Extend the article on the lower-cost redox flow battery stack, picking up right after its final sentence.

== Source passage ==
----

Sun and wind are not oriented to our electricity needs – regenerative energy must therefore be stored until it is consumed, for example in redox flow batteries. These are both cycle-stable – their capacity does not decrease noticeably even after thousands of cycles – and non-flammable, and their performance and capacity can be tailored to requirements. In addition, they do not require critical materials and their electrolytes can be fully recovered. But: Until now, they were simply too expensive for the mass market.
Cost effective, lightweight and compact
Researchers at Fraunhofer UMSICHT have now been able to find a sustainable solution to this problem: They have reinvented the manufacturing method of the central electrically conductive plastic so that it remains flexible and can be welded. This new process has significant implications for redox flow batteries. “The developed stack, the heart of every redox flow battery, is 40 percent cheaper in terms of material costs, and production costs have also been significantly reduced. The stack weighs 80 percent less than a conventional stack and is only about half the size,” summarizes Prof. Christian Doetsch. The stack is marketed by the spin-off Volterion. For this development, Christian Doetsch and Lukas Kopietz from Fraunhofer UMSICHT as well as Dr. Thorsten Seipp from Volterion GmbH & Co. KG receive the Joseph von Fraunhofer Prize. The jury justified its decision among other things with “the spin-off and the successful exit of Fraunhofer, which prototypically show the way of marketing new manufacturing technologies”.
Typically, the stacks consist of 160 stacked components held together with a variety of screws and solid metal plates and sealed with numerous gaskets. Some of these components are injection molded and are as brittle as pencil lead due to the high pressures and temperatures required for injection molding. To get around this, the research team used similar starting materials, i.e. graphites and carbon blacks, but approached the process in a different way: pellet-shaped plastic is cooled to as low as minus 80 degrees, ground into powder and mixed with 80 percent graphite by weight. The research team sends the resulting powder through a system of several rollers at different temperatures and speeds. Between the rollers, the powder is briefly melted at moderate temperatures and low pressures, kneaded, rolled into an “endless sheet” and finally rolled up. “The new material acquires thermoplastic properties in the process, so it is pliable and weldable, even though the plastic only accounts for 20 percent of the material,” explains Lukas Kopietz. This means that the stack does not require a single seal, and screws are also superfluous – the cells are simply welded together. Another advantage is that this method not only allows bipolar plates to be produced much faster and thus more cost-effectively, but there are also no longer any size limits. Bipolar plates with up to several square meters are possible without any problems.

----

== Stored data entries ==
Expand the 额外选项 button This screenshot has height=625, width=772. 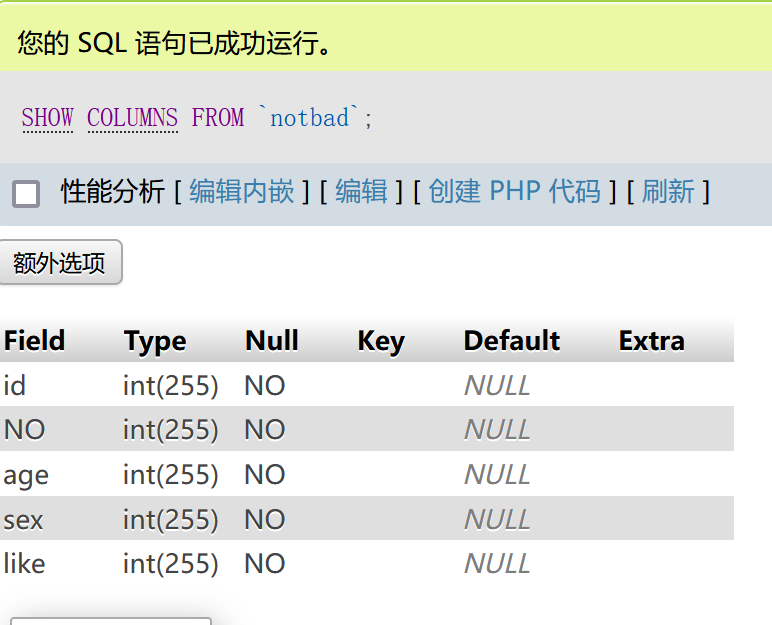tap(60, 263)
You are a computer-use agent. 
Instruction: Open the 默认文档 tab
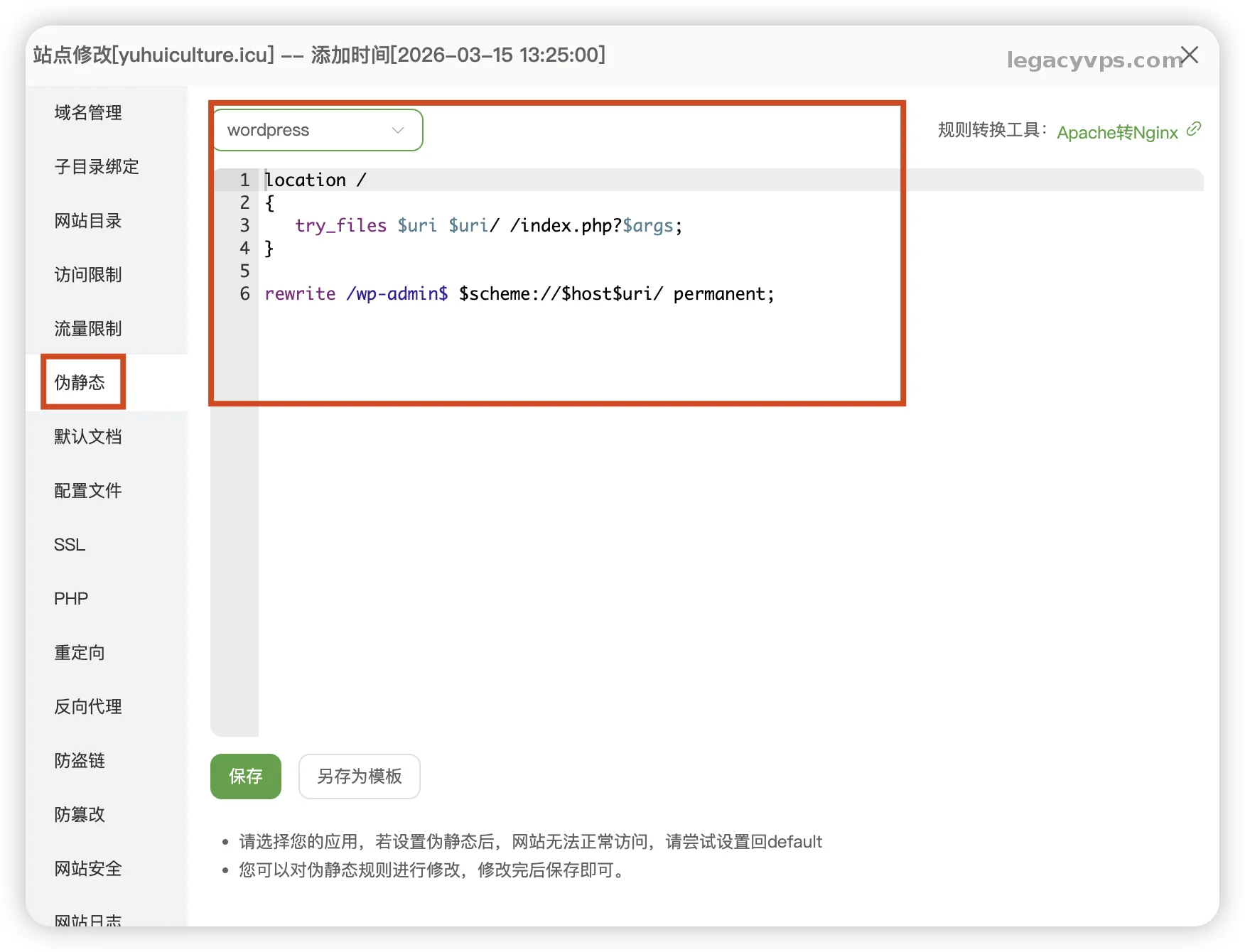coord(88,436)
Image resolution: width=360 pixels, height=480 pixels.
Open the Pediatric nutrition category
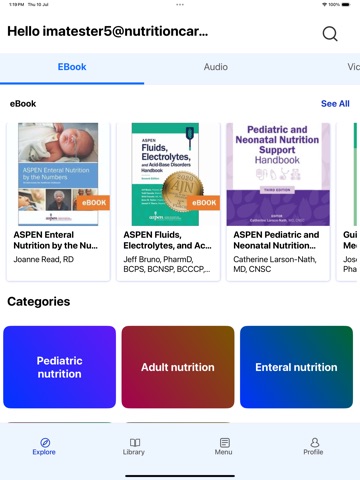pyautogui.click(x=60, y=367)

----

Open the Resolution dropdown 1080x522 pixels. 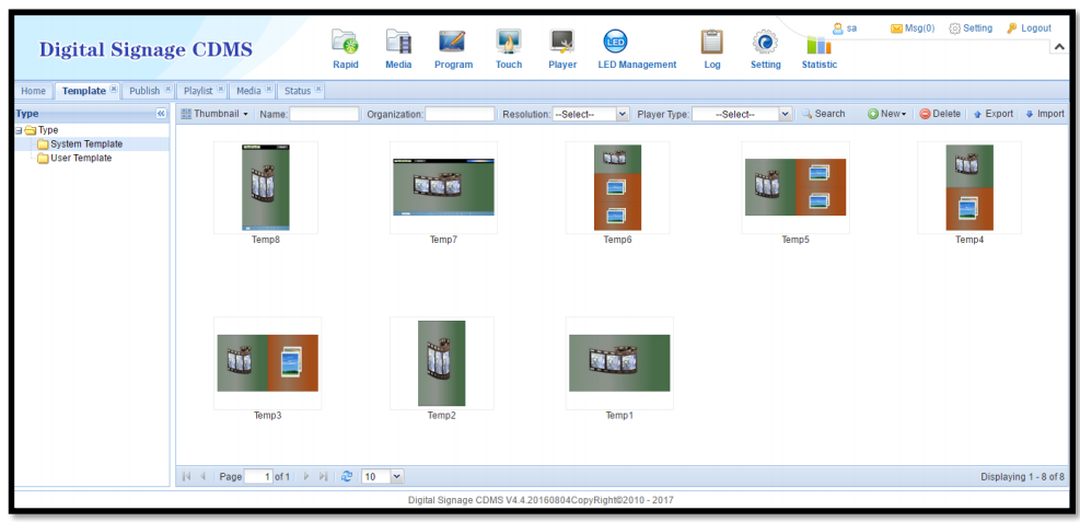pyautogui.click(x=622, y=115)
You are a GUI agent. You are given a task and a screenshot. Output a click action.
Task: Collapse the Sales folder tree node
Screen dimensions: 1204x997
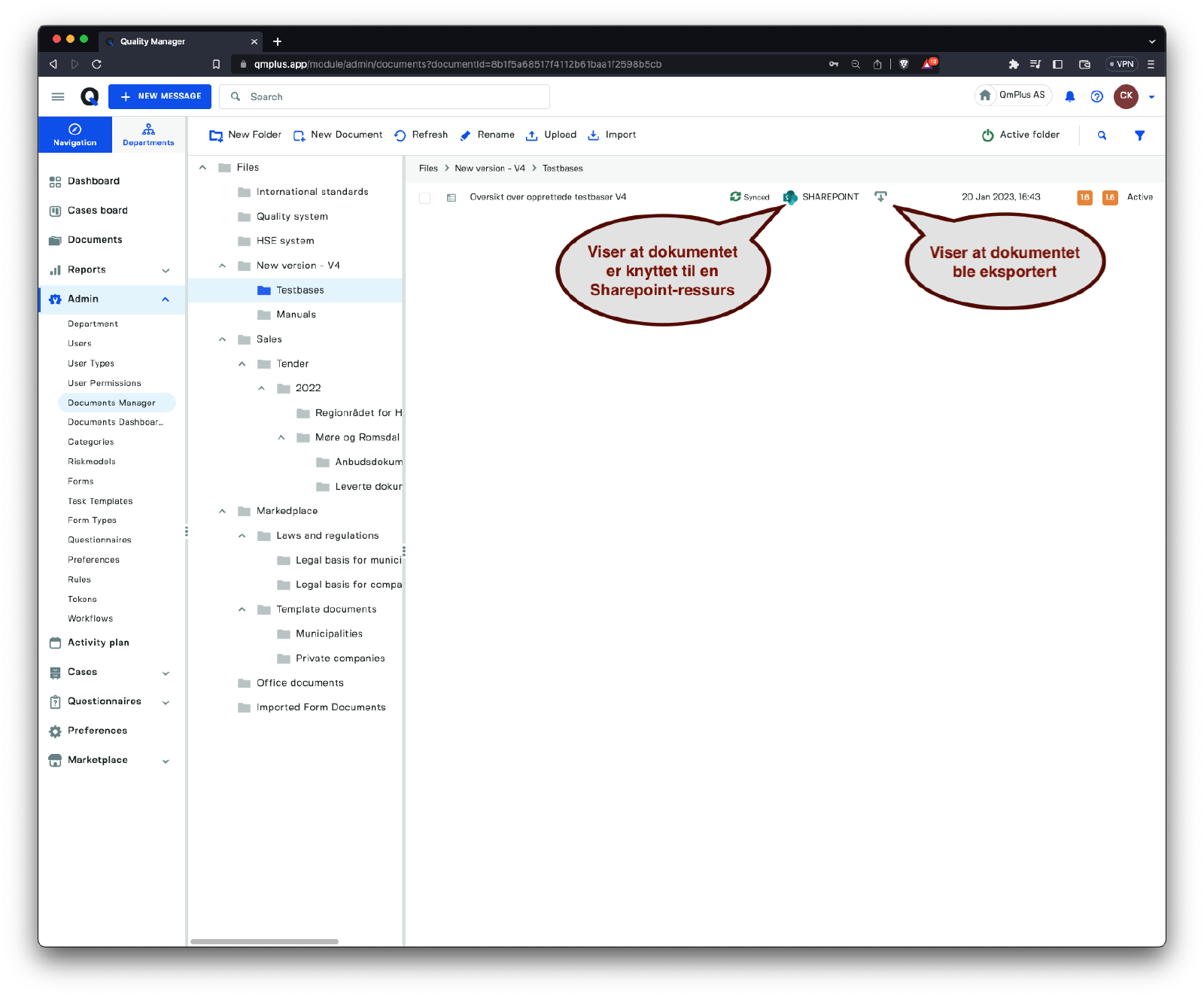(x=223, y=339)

----

== Answer below ==
Implemented in Volterion GmbH & Co KG up to the battery
The second decisive step, because it reduces costs, was the development of a continuous production process: the powder-to-roll process, in which the bipolar plates can be produced as a continuous roll. Very thin sheets can be produced in this way. Whereas the sheet thickness in injection moulding is limited to several millimetres for production reasons, it can be between 0.1 and 0.4 millimetres thin in the powder-to-roll process. This means that significantly less material is required, which in turn lowers the price and enables lighter, more compact stacks. “All of this provides completely new possibilities in design, which we have implemented at Volterion GmbH & Co. KG, right up to the entire battery,” says Thorsten Seipp. In the meantime, Volterion has already built and sold over a thousand stacks.